_ABOUT THIS TASK_
Across the entries below, how many lines contain the string "agent"? Give only the count.

_AVAILABLE DATA_
☆ ☆ ☆ ☆ ☆
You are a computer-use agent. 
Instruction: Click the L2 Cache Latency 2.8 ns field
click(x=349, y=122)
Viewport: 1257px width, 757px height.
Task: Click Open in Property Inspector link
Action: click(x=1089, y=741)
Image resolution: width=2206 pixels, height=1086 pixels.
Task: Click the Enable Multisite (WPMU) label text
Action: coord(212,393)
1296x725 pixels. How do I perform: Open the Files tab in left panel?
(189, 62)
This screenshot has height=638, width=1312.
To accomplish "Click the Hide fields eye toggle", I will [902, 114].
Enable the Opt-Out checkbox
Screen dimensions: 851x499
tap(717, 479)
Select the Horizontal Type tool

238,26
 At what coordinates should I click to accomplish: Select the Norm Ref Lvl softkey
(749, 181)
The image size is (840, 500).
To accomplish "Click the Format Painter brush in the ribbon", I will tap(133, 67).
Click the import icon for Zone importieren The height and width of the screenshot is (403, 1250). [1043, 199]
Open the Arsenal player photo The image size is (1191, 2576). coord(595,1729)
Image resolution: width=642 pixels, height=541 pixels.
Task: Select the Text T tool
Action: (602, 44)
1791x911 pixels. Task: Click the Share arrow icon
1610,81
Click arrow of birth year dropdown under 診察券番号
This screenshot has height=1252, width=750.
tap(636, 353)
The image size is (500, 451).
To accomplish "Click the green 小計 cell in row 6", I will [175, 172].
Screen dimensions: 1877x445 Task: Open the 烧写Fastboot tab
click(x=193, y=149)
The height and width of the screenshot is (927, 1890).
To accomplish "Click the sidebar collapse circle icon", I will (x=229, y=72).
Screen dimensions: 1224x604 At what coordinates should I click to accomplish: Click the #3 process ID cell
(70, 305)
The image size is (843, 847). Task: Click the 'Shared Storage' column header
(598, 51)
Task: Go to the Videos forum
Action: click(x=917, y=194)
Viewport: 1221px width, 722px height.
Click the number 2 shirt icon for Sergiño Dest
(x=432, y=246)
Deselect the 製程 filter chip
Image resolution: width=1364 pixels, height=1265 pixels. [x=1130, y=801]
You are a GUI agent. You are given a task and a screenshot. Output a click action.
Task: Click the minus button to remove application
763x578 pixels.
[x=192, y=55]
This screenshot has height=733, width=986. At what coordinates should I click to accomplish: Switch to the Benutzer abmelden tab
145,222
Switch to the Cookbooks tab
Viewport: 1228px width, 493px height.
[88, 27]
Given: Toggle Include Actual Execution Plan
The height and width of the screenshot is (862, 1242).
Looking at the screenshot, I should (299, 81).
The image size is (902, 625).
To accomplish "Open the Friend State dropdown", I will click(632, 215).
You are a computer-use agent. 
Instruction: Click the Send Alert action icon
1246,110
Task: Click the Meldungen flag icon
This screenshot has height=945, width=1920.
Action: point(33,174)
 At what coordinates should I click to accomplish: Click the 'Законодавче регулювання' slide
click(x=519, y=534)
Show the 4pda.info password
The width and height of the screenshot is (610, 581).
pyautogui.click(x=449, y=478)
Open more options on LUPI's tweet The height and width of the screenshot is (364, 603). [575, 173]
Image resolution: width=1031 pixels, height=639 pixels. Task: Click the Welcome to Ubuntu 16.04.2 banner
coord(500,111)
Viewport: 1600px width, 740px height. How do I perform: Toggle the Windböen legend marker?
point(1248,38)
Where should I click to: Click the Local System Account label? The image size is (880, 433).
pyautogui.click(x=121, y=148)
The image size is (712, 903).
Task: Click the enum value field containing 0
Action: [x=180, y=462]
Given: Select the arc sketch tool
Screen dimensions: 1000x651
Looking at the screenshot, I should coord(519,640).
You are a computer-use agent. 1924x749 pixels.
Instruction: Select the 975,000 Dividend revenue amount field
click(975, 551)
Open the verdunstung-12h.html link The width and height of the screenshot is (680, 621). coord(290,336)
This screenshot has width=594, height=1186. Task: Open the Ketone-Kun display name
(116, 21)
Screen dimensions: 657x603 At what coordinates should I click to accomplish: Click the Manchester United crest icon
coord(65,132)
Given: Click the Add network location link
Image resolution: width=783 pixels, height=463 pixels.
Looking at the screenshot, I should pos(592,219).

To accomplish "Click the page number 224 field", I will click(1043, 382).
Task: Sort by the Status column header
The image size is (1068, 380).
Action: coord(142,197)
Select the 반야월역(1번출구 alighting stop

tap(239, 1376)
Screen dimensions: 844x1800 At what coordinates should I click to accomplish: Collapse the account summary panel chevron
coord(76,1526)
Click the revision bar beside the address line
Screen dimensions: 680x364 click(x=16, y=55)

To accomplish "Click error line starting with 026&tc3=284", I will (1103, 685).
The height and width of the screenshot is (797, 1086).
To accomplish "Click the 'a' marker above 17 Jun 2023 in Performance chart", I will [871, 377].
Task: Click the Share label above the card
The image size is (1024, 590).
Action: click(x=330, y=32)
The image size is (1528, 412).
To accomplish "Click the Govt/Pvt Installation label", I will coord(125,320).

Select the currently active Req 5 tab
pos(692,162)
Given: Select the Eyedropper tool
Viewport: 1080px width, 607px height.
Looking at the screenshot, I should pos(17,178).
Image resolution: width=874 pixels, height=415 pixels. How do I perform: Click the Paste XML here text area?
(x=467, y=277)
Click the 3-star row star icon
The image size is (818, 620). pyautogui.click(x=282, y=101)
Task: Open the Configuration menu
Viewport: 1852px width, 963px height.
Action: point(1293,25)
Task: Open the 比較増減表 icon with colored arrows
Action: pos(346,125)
☆ ☆ ☆ ☆ ☆
_RESPONSE_
4